Glorifying Mental Willpower

Trifoilum

find wisdom, build hope.
MBTI
INFJ
Enneagram
6w5
I wonder why does society as a whole are prone to glorifying our mental willpower to the point of treating it as some sort of panacea?

Willpower is good. I acknowledge that completely.
I do get that personal growth is important. And that a lot of personal growth is fueled and kept running by our willpower.
I also get that putting responsibilities at the world and everything outside us can be destructive and just as imbalanced. Surely all of us know someone who keeps blaming the world and never moving, never growing, never trying.
Not to mention people who deludes themselves into seeing invisible hands and conspiracies playing behind everything happening in this world/ in their life.

But this seems to be more than that.
From social injustice, poverty, to psychological disorders and abuse, it is treated as if just your mind alone is enough to solve them all. Or at least, that your mind alone can drive you to the exit.

"If you keep your mind to it, you'll succeed."
bootstrap economy,
"just leave them!" whenever talking about people in abusive relationship,
"you're just not trying hard enough,"
"you're just lazy".

these sort of thing.

Because from my standpoint an unhealthy (do note of this) fixation of putting responsibility to ourselves do seems to cause a great dose of self-blame -- bearing the weights of the world on your shoulder, having to change oneself to keep everyone happy, always thinking one is not good or worthy enough...

Not to mention that not every problem are caused from inside. Abusive relationships, systemic discrimination, drug abuse, poverty... they have external factors playing; something that may be beyond our reach. Something that should not be accepted (much less with serenity), but cannot be changed. We can nudge ourselves to reach something better-- and truly for some, it's just what they need, a nudge-- but......

It seems to be just as imbalanced and risky as entirely blaming the world for the bad things that happened in one's life.

And yet, people seem to dislike those who complain about the world more.
Those who failed to break through their barriers and conditions are seen as morally or spiritually or intellectually or personally inferior.
Worse, they are deemed as if they aren't trying.
While those who bears the responsibility are hailed as paragons of virtue and bravery-- which, to some point, they are, but it was made as if everyone can do this.
Which is definitely not the case.

I wonder why.

(of course, opposing viewpoints are welcomed too, after all surely this matter is more complex than what I'm depicting.)
 
Can anyone learn to be "strong"? No, I don't think so. Some people just get destroyed. Why should we expect them to be "strong"? They can't do it! Protect them, leave them in peace, stop pressuring them to perform a personality development that is not their inclination. They can do other things, they can do what they want, they don't have to be "strong".
 
It's social energy exchange. Some people borrow energy and return a net gain. This attracts people because it charges them up. Other people just seem to drain energy. A lot of people guard their energy and their energy sources quite fiercely.
 
Can anyone learn to be "strong"? No, I don't think so. Some people just get destroyed. Why should we expect them to be "strong"? They can't do it! Protect them, leave them in peace, stop pressuring them to perform a personality development that is not their inclination. They can do other things, they can do what they want, they don't have to be "strong".
I agree.

On one hand, strength is a good trait to have. And to be a well-rounded individual is a good thing.
But...there are more than one standard.

For some reason strength (of physical and of mental) tend to be seen as the golden standard.
Determination. Willpower. Brute strength. Stoicism. Endurance.

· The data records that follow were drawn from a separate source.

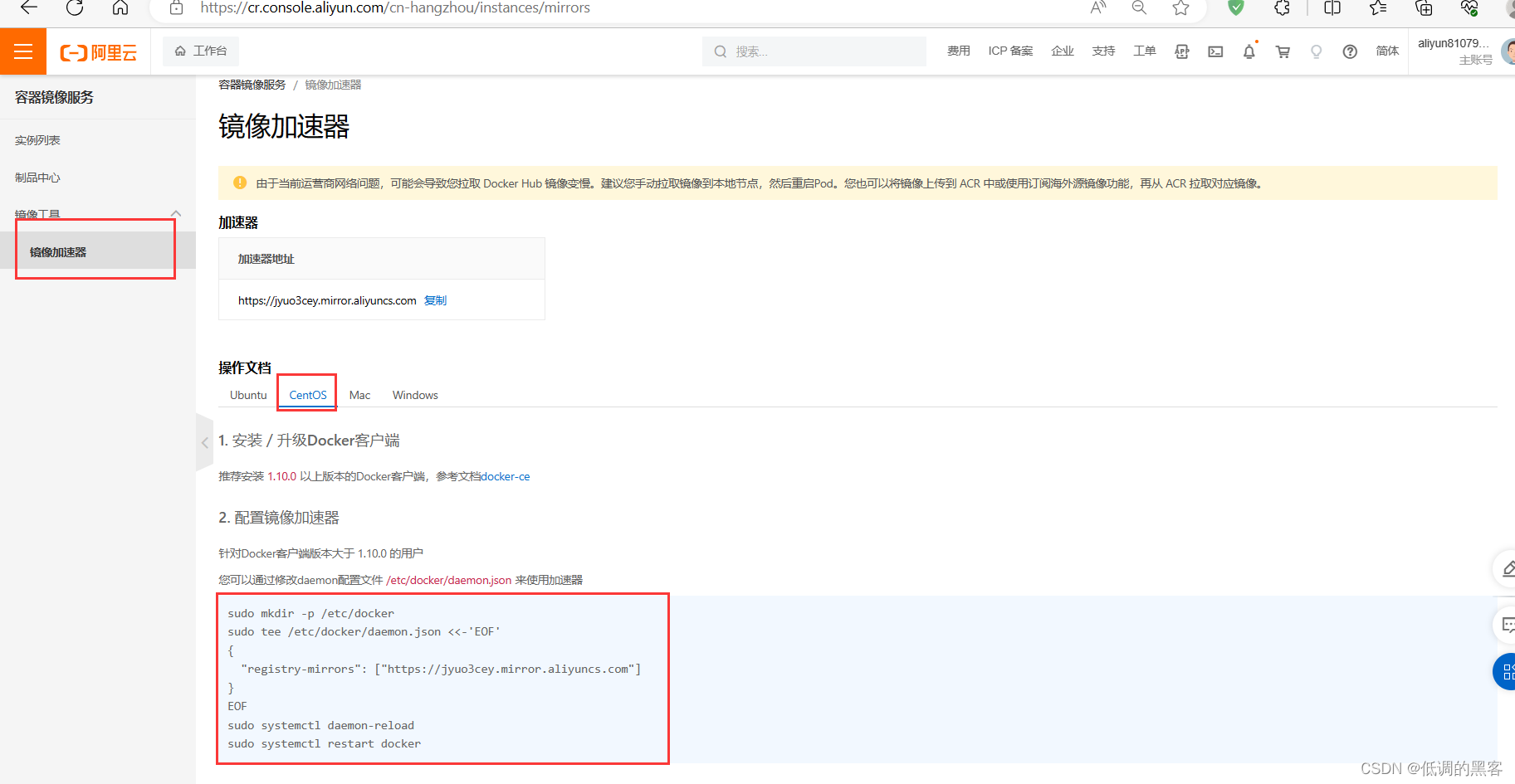This screenshot has height=784, width=1515.
Task: Click the notification bell icon
Action: point(1249,51)
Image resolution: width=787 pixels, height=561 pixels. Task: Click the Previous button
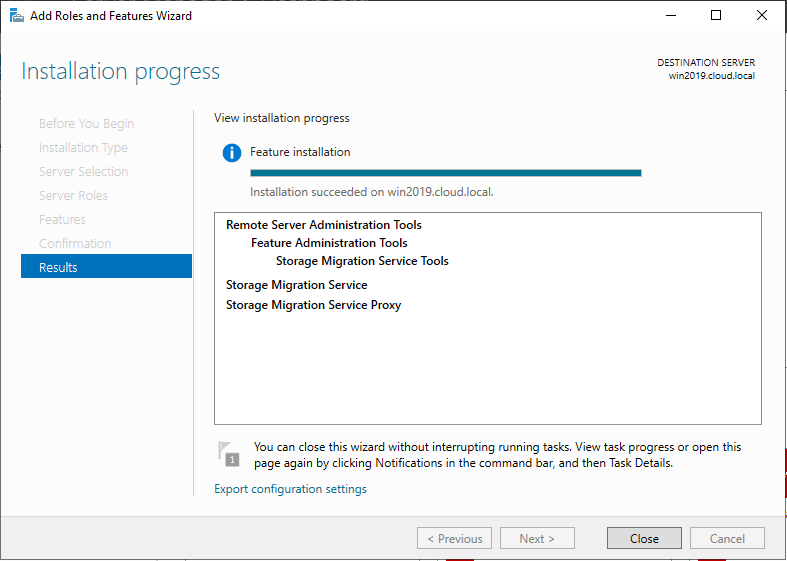454,538
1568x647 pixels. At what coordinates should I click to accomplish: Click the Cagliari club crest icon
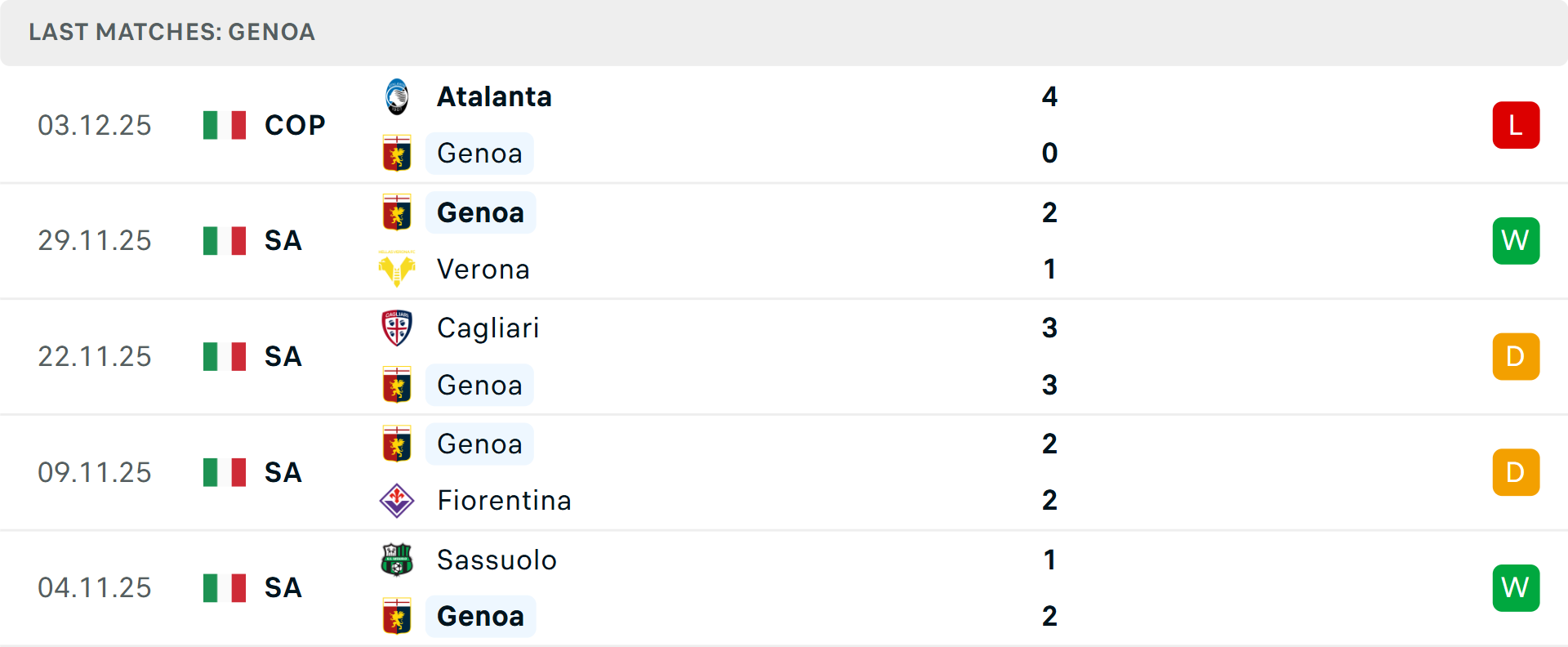tap(397, 328)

It's social energy exchange. Some people borrow energy and return a net gain. This attracts people because it charges them up. Other people just seem to drain energy. A lot of people guard their energy and their energy sources quite fiercely.
So are you positing that part of it is ...charisma? That people seek strong people in hopes they can get a fragment of their strength-- whether metaphorically or literally?
 
So are you positing that part of it is ...charisma? That people seek strong people in hopes they can get a fragment of their strength-- whether metaphorically or literally?
It's vitality. It's how they keep their motivation and not have their life sucked out of them.

That's how it starts to feel for some people to be around somebody who seems to be in perpetual distress. It sucks their life away and pretty soon they're also in distress with them.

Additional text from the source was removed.